* begin Extracted data *

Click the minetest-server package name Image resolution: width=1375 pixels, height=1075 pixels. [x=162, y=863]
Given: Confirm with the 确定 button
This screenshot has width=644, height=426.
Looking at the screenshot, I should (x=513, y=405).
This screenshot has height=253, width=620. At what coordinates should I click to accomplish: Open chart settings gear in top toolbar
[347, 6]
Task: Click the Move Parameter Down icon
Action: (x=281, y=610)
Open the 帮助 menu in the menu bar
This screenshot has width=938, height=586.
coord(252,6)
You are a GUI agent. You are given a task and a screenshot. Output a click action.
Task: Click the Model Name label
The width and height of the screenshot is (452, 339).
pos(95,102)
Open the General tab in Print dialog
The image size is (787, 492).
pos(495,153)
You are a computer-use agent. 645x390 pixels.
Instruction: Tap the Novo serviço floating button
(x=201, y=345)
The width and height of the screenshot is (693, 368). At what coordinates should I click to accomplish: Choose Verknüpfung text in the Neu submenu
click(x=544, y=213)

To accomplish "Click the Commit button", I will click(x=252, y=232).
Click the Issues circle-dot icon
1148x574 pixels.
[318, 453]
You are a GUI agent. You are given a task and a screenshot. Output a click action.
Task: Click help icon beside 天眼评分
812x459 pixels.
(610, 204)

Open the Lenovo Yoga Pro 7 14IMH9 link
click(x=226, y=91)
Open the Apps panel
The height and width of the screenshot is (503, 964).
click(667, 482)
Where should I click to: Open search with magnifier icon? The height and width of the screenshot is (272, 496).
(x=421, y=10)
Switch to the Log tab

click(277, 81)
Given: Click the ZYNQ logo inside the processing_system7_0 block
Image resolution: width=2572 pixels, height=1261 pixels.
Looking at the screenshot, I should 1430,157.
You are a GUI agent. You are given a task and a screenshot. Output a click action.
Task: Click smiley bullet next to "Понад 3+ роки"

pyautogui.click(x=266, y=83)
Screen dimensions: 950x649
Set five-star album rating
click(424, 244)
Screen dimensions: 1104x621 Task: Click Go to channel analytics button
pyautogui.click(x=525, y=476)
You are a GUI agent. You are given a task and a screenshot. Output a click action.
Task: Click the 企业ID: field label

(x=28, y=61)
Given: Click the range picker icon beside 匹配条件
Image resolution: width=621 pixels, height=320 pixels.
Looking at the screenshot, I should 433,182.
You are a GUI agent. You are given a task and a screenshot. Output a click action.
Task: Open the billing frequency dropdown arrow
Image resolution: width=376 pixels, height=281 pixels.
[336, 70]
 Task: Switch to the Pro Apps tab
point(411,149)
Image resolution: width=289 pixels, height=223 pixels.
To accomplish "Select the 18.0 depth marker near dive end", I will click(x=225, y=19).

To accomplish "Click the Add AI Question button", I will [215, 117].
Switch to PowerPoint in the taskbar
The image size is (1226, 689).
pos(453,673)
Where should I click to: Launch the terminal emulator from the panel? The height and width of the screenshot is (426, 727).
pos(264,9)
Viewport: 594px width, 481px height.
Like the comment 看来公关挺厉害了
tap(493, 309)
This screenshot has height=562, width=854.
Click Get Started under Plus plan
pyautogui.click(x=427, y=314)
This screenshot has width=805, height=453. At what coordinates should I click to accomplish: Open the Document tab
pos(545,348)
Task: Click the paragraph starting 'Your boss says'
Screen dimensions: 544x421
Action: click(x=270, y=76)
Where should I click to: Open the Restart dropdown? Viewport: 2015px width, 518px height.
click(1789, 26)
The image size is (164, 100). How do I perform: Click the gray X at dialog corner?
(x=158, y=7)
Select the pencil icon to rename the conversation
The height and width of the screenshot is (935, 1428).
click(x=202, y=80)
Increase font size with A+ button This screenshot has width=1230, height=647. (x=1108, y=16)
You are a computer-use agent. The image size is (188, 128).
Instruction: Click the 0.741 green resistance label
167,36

* end Extracted data *

### Directive
Recast the rows above, from the line with "Screen dimensions: 950x649" up to and including the line with "Action: click(x=270, y=76)", as a JSON list of strings with one string per line and blank lines omitted.

### Solution to the problem
[
  "Screen dimensions: 950x649",
  "Set five-star album rating",
  "click(424, 244)",
  "Screen dimensions: 1104x621 Task: Click Go to channel analytics button",
  "pyautogui.click(x=525, y=476)",
  "You are a GUI agent. You are given a task and a screenshot. Output a click action.",
  "Task: Click the 企业ID: field label",
  "(x=28, y=61)",
  "Given: Click the range picker icon beside 匹配条件",
  "Image resolution: width=621 pixels, height=320 pixels.",
  "Looking at the screenshot, I should 433,182.",
  "You are a GUI agent. You are given a task and a screenshot. Output a click action.",
  "Task: Open the billing frequency dropdown arrow",
  "Image resolution: width=376 pixels, height=281 pixels.",
  "[336, 70]",
  " Task: Switch to the Pro Apps tab",
  "point(411,149)",
  "Image resolution: width=289 pixels, height=223 pixels.",
  "To accomplish \"Select the 18.0 depth marker near dive end\", I will click(x=225, y=19).",
  "To accomplish \"Click the Add AI Question button\", I will [215, 117].",
  "Switch to PowerPoint in the taskbar",
  "The image size is (1226, 689).",
  "pos(453,673)",
  "Where should I click to: Launch the terminal emulator from the panel? The height and width of the screenshot is (426, 727).",
  "pos(264,9)",
  "Viewport: 594px width, 481px height.",
  "Like the comment 看来公关挺厉害了",
  "tap(493, 309)",
  "This screenshot has height=562, width=854.",
  "Click Get Started under Plus plan",
  "pyautogui.click(x=427, y=314)",
  "This screenshot has width=805, height=453. At what coordinates should I click to accomplish: Open the Document tab",
  "pos(545,348)",
  "Task: Click the paragraph starting 'Your boss says'",
  "Screen dimensions: 544x421",
  "Action: click(x=270, y=76)"
]